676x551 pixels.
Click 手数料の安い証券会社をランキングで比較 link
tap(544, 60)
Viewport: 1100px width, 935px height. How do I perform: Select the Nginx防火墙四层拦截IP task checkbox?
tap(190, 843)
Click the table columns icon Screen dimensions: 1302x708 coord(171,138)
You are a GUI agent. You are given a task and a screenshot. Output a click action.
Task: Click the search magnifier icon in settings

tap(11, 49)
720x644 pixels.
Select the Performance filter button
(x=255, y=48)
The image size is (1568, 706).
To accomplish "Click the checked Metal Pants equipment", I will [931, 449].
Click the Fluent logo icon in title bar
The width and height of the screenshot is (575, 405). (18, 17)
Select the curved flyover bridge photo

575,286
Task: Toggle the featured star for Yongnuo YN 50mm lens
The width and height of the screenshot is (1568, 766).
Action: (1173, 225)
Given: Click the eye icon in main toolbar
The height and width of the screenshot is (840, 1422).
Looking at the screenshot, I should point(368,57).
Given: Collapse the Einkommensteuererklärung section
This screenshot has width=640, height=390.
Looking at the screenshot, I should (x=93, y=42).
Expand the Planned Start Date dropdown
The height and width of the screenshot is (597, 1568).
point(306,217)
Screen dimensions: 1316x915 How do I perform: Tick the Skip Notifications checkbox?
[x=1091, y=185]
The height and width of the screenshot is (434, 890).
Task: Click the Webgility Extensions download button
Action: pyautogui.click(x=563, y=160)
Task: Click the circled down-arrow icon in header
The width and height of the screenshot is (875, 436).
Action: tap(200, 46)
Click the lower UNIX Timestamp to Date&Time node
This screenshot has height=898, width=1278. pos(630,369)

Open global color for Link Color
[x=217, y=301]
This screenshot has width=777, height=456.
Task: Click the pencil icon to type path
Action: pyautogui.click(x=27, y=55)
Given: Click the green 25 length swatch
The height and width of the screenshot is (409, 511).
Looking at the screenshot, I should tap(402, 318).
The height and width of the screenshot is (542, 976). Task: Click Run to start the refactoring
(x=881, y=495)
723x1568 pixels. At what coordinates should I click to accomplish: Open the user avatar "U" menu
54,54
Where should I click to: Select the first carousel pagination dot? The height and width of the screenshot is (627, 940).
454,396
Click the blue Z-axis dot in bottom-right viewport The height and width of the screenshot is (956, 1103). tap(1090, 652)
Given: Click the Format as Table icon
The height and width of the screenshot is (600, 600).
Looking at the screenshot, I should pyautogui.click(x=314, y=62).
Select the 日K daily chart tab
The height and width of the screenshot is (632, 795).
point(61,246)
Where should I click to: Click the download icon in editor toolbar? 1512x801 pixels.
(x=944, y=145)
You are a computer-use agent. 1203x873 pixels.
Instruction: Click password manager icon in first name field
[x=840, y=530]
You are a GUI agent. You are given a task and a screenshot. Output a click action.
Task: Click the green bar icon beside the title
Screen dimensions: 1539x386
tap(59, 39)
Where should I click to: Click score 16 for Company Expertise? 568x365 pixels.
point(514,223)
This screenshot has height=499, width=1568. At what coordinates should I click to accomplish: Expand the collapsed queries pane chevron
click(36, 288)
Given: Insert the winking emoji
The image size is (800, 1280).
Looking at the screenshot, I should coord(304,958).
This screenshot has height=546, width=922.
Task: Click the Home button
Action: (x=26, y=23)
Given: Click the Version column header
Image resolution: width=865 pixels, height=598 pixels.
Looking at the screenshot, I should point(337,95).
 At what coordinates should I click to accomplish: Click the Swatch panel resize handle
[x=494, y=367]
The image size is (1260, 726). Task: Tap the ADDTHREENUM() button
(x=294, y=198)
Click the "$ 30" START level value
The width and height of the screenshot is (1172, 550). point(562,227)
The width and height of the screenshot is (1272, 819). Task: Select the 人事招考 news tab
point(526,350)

**ABOUT THIS EXERCISE**
Look through the records and gather each line with the word "green".

**WRITTEN SOLUTION**
Given: Click the green 25 length swatch
Task: Click the green bar icon beside the title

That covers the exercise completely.